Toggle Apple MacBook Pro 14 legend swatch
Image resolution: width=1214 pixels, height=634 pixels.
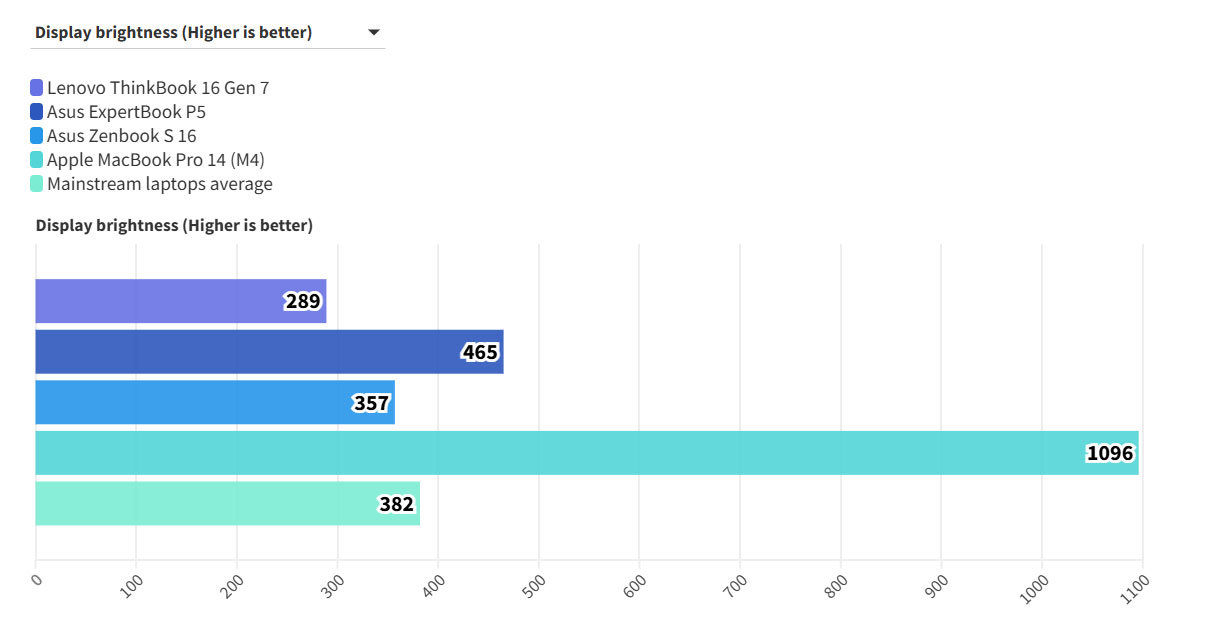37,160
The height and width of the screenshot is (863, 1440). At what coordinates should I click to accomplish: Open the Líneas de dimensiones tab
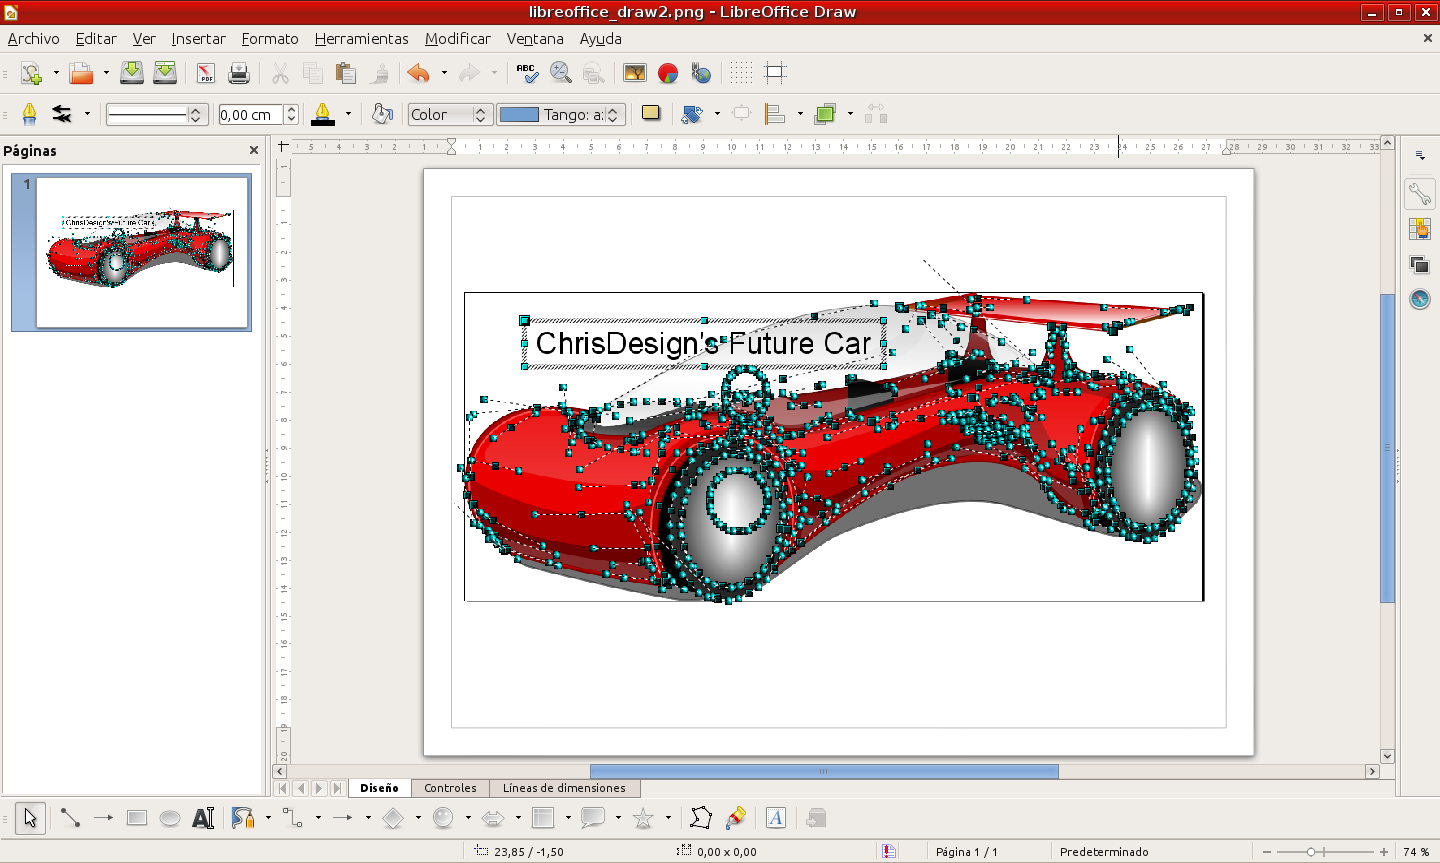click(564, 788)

====

Оформите все строки выше нумерованным списком без пустых строк. Изображения в ответ не включайте.

[ОТВЕТ К ЗАДАНИЮ]
1. Toggle Apple MacBook Pro 14 legend swatch
2. Image resolution: width=1214 pixels, height=634 pixels.
3. 37,160
4. The height and width of the screenshot is (863, 1440). At what coordinates should I click to accomplish: Open the Líneas de dimensiones tab
5. click(564, 788)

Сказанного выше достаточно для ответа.